# Connection Reset Error



## amummau (Aug 27, 2009)

When I try to browse the web, I receive the following error messages:

*Firefox 3.5.2 :*


> The connection was reset
> The connection to the server was reset while the page was loading.
> 
> 
> ...


*Google Chrome 2.0.172.39 :
*


> *This webpage is not available.*
> 
> The webpage at *http://www.google.com*





> might be temporarily down or it may have moved permanently to a new web address.
> *
> More information on this error*
> Below is the original error message
> Error 101 (net::ERR_CONNECTION_RESET): Unknown error.



*Internet Explorer 8*

Hangs for long time ( 15 mins.) Then displays "Can't display webpage"

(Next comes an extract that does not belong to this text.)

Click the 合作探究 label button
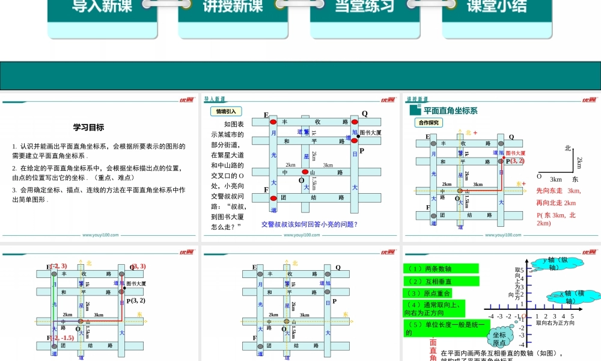point(429,122)
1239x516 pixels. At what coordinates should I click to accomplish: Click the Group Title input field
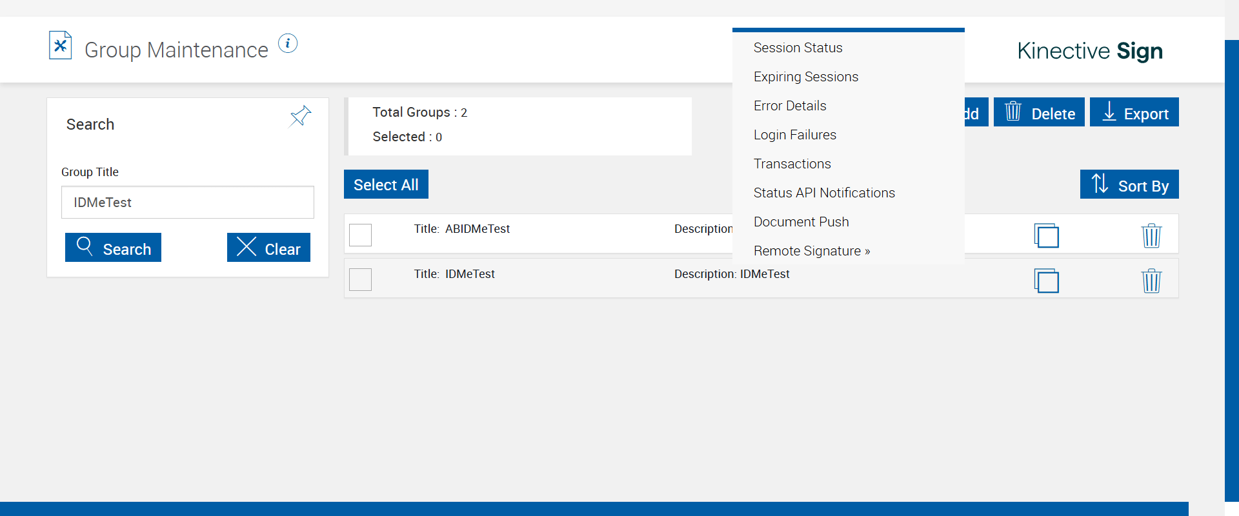pos(187,203)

After the error messages appear I press the refresh button 15-20 times and finally the page loads. Rebooting the computer only last a couple of hours until the problem returns. It happens every time a page loads. All other computers (wired and 1 wireless) work fine.

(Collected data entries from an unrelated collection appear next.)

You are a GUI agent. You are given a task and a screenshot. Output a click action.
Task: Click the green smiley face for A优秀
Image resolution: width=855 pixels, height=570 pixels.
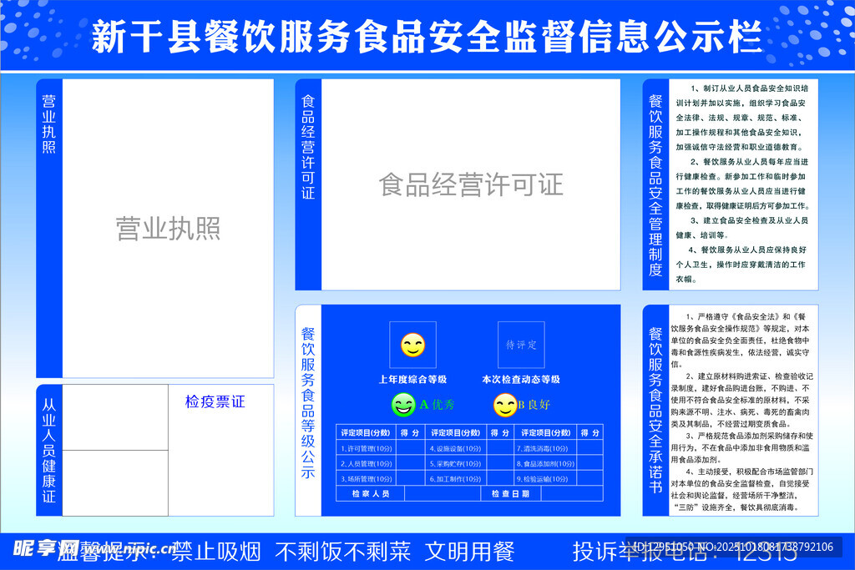[403, 406]
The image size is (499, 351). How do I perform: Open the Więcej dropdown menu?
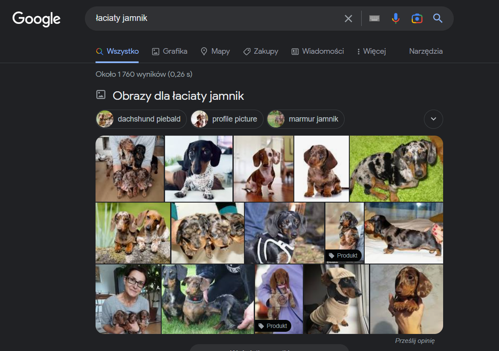[371, 51]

I'm using a wireless connection (Atheros AR5007EG), and have tried a wired connection, with the same results.

I've atempted System Restore, Changing router settings, uninstalling and reinstalling drivers, reinstalling browsers, and browsing without addons/ safe mode, without success.

Streaming music, checking e-mail (IMAP, Thunderbird), and Skype, don't seem to be affected.

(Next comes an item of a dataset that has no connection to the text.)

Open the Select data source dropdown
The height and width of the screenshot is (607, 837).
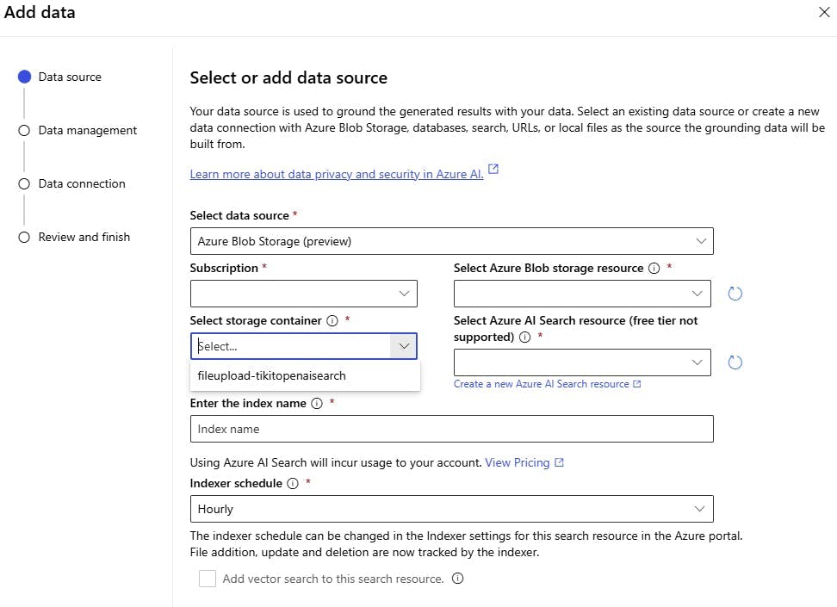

What could be the problem?


----------



## pedroguy (Jan 28, 2001)

When this happens look at the modem.What is the status of all the lights ?


----------



## amummau (Aug 27, 2009)

They are all green (on the router), showing that I have Internet connection . I have Verizon FiOS Internet Service, which doesn't require a modem.


----------



## pedroguy (Jan 28, 2001)

Here is something I found on a Google search.Don't know if it will help,but thought I would pass it on.

Wireless dropouts using Atheros AR5007EG

For Windows users, go to Device Manager -> Network Adapters -> Atheros AR5007EG, and change the power management from Maximum to either normal or off. This helps some users but doesn't seem to help everyone.

With AC power disconnected, still had connection problems when changing power management to 'normal'. I recommend changing the Atheros power management to 'off'.

Another solution that seems to help some is to update the drivers for Atheros WLAN-card (on Windows).

If you need to conserve power, you can turn 'off' the 'wireless' by sliding the momentary switch at the front of the PC (near the wireless LED indicators) to the right once. To turn the wireless back 'on', slide the switch to the right again. An indication on the LCD will tell you if the wireless is 'enabled' or 'disabled' every time you slide the switch.


----------



## amummau (Aug 27, 2009)

Setting it to "Normal" seems to help. I haven't seen the error yet, but that might change in time. I'll update after a few hours of browsing.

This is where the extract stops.